Abstract The evolution of transcription factor (TF) DNA-binding specificity is a major driver of gene regulatory innovation. Unlike most TFs, which diversify through gene duplication and neofunctionalization, the plant-specific LEAFY (LFY) TF evolved novel binding specificities without extensive duplication. Here, we combine experimental structural determination and biochemical assays to reveal how LFY’s dimerization and DNA-binding preferences shifted during the water-to-land transition. We present crystal structures of the LFY DNA-binding domain (DBD) from the hornwort Nothoceros aenigmaticus and the alga Interfilum paradoxum bound to DNA, demonstrating two distinct dimerization mechanisms: one mediated by direct protein-protein interactions and another driven by DNA-mediated cooperativity. In the ancestral state, LFY likely bound DNA as a dimer through DNA-mediated cooperativity, with protein-protein dimerization emerging later, enforcing new DNA-binding preferences. Our findings support a revised evolutionary scenario for LFY, highlighting the dynamic interplay between protein-DNA and protein-protein interactions as key drivers of TF binding specificity.
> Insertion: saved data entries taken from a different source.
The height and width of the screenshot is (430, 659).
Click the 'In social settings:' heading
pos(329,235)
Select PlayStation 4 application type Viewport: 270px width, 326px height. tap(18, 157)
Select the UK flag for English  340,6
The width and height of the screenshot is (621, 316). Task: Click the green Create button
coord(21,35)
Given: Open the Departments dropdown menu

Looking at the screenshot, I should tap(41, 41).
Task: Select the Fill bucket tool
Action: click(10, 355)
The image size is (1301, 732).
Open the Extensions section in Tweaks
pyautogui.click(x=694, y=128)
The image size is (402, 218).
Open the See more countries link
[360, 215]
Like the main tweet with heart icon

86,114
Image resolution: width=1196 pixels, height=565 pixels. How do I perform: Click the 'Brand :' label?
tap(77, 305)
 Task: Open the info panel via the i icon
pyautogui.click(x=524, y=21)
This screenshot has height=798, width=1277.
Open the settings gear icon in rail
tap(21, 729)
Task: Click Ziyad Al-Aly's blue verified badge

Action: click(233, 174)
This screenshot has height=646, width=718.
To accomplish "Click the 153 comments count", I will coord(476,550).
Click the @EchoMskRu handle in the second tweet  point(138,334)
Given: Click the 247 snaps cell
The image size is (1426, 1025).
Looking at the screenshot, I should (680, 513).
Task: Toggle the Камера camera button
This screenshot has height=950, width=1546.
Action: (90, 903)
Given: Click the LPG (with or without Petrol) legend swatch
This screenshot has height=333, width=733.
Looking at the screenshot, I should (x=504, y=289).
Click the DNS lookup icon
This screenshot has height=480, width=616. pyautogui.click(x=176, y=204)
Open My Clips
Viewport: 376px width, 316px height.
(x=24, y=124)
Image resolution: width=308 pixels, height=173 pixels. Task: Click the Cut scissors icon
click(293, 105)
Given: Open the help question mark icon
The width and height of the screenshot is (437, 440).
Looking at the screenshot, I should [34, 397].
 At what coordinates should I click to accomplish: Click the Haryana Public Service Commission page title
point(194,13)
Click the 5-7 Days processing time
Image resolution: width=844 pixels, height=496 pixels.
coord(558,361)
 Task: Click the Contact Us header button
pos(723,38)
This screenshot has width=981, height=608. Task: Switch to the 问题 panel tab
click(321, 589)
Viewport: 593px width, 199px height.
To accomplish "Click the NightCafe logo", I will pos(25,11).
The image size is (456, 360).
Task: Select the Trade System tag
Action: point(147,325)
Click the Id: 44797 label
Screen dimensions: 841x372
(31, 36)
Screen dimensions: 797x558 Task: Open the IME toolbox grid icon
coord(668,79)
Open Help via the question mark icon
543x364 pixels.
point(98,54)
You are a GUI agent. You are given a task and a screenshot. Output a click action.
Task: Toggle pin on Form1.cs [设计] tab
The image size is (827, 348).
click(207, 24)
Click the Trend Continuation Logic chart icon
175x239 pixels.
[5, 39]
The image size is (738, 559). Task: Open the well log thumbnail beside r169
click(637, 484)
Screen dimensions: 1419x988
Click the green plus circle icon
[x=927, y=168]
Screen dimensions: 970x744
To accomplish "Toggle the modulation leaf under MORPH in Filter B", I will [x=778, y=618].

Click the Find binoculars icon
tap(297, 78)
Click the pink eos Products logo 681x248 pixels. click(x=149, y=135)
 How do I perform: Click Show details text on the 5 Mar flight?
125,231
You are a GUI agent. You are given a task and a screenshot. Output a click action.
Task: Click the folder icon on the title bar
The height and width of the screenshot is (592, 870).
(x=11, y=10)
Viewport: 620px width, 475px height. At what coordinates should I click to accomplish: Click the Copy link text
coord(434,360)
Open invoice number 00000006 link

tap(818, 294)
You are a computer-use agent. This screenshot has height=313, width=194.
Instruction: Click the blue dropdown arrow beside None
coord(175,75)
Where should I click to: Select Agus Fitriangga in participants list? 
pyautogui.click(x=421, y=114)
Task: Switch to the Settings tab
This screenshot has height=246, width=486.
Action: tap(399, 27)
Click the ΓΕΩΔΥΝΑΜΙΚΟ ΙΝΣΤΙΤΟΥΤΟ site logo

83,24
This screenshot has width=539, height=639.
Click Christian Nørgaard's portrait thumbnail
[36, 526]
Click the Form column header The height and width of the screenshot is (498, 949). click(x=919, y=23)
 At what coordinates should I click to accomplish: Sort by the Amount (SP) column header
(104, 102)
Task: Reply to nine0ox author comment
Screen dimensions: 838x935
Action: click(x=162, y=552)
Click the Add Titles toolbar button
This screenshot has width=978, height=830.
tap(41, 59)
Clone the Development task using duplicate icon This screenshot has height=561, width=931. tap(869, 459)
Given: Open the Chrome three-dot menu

This work deepens our understanding of how structural adaptations in TFs underpin evolutionary transitions in gene regulation. Competing Interest Statement The authors have declared no competing interest. Data availability Structural data are deposited in the Protein Data Bank under accession codes 8S8Q, 9FWY, and 9G19. Oligonucleotide sequences are listed in Table S1. Raw data (e.g., EMSA gels) are available from the corresponding author upon request.